Le “bail out” des institutions financières américaines pour un montant cumulatif à ce jour de deux (2) trillions de dollars a ému le Senat, le Congres et la Maison Blanche… mais arrivent tout à coup ces neuf (9) trillions dont non seulement l’on ne sait pas où ils sont allés, mais dont on ne sait pas trop non plus d’où ils viennent… et la nouvelle est accueillie par un haussement d’épaule.

Personne ne les réclame. L’on se doutait déjà que l’argent ne valait plus grand chose, mais on constate tout à coup qu’il n’existe même pas, sauf comme une écriture dans les livres de la FED, car ces neuf trilliona n’apparaissent pas aux livres d’un quelconque débiteur ou créancier.

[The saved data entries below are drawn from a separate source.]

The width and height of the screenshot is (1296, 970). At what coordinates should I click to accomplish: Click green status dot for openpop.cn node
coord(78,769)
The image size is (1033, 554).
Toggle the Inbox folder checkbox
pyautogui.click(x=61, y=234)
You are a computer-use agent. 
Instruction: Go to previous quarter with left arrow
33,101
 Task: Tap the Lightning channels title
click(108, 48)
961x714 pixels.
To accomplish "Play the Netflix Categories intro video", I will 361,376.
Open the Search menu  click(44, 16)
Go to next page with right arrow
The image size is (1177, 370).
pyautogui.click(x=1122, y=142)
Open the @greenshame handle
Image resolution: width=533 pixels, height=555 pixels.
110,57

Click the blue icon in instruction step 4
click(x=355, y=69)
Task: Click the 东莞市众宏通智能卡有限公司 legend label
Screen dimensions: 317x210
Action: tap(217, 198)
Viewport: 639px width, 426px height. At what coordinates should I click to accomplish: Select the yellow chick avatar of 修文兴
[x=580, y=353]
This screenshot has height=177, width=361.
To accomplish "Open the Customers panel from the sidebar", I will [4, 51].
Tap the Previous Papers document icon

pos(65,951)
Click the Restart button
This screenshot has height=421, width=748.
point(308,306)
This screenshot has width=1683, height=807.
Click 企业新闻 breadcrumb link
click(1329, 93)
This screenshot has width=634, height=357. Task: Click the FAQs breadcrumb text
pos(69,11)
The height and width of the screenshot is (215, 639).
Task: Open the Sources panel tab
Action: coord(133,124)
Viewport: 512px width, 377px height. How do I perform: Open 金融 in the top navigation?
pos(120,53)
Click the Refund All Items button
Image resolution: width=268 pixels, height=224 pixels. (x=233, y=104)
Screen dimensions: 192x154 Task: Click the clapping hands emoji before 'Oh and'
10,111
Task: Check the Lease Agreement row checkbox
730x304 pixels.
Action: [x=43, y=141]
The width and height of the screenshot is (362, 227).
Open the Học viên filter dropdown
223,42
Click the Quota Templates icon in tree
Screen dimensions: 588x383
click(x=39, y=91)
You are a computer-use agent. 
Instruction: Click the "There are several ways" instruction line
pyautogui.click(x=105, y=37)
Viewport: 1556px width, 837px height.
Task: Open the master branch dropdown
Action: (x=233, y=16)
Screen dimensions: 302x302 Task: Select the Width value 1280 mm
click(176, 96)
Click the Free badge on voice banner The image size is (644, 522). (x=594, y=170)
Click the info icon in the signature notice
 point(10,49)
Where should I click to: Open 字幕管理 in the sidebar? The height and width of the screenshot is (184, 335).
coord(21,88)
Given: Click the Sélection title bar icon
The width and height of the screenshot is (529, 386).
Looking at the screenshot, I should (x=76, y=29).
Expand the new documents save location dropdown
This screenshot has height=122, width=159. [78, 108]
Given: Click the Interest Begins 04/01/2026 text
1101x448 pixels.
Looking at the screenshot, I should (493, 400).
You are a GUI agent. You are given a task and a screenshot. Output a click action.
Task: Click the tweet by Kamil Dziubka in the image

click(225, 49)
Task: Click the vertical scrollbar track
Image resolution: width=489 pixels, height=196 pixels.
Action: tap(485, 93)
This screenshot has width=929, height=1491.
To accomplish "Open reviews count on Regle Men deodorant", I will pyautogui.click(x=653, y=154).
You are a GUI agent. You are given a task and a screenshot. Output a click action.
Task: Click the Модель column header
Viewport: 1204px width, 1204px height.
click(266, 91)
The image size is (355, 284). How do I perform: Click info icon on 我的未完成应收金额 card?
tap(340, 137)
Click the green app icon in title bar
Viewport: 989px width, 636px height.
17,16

On pourrait les effacer sans gêner personne. C’est sans doute ce qu’on a fait

Ce qui est grave, c’est que si ces 9 trillions de dollars sont imaginaires, le reste de l’argent peut l’être aussi. Or la FED est la banque de reserve. Les autres monnaies, comme l’Euro, ayant le dollar comme monnaie de réserve, le phénomène est global. L’argent dans votre compte en banque peut donc être aussi une pure creation de l’esprit. On savait que sa valeur reposait sur la confiance, mais la disparité entre ce qui dû et ce qui est là prouve que cette confiance a été trompée. Toute cette monnaie ne vaut rien.

A quoi peut-on s’attendre du citoyen ordinaire qui apprend que l’argent dans son compte de banque est une créance sur un débiteur insolvable ? Il n’est pas difficile de prévoir que, si le citoyen fait ce constat, sa reaction inmmédiate sera d’aller retirer tout ce qu’il peut de sa banque, d’acheter tous les biens ayant une valeur réelle sur lesquels il pourra mettre la main, de payer sa consommation en espèces aussi longtems que quelqu’un voudra bien accepter ces espèces et de se préparer au pire.

Peut-il y avoir pire que cette ruée sur le dollar mettant en évidence qu’il ne vaut rien ? Oui. Il y a les mesures d’urgence qui devront être prises pour assurer alors le fonctionnement de l’économie et qui equivaudront à la prise de contrôle complète au moins temporaire de l’économie par l’État. Si cette prise de contrôle avait été planifiée et était mise en vigueur calmement, parallèlement à l’émission d’une autre monnaie, ce serait une solution. Faite en catastrophe, elle ne peut être… qu’une catastrophe. Et seul pourra gérer cette catastrohe un gouvernement qui suspendra les libertés démocratiques.

Si cette video n’est qu’un canular, QU’ON LE DISE VITE ! Si, cependant, il y a là une once de vérité, il faut non seulement que le gouvernement le dise, mais qu’il intervienne AVANT la panique, la ruée sur les banques et tout ce qui s’ensuivra. Une bombe est là. La mèche est allumée. L’État – AUCUN ÉTAT – ne peut ignorer cette menace.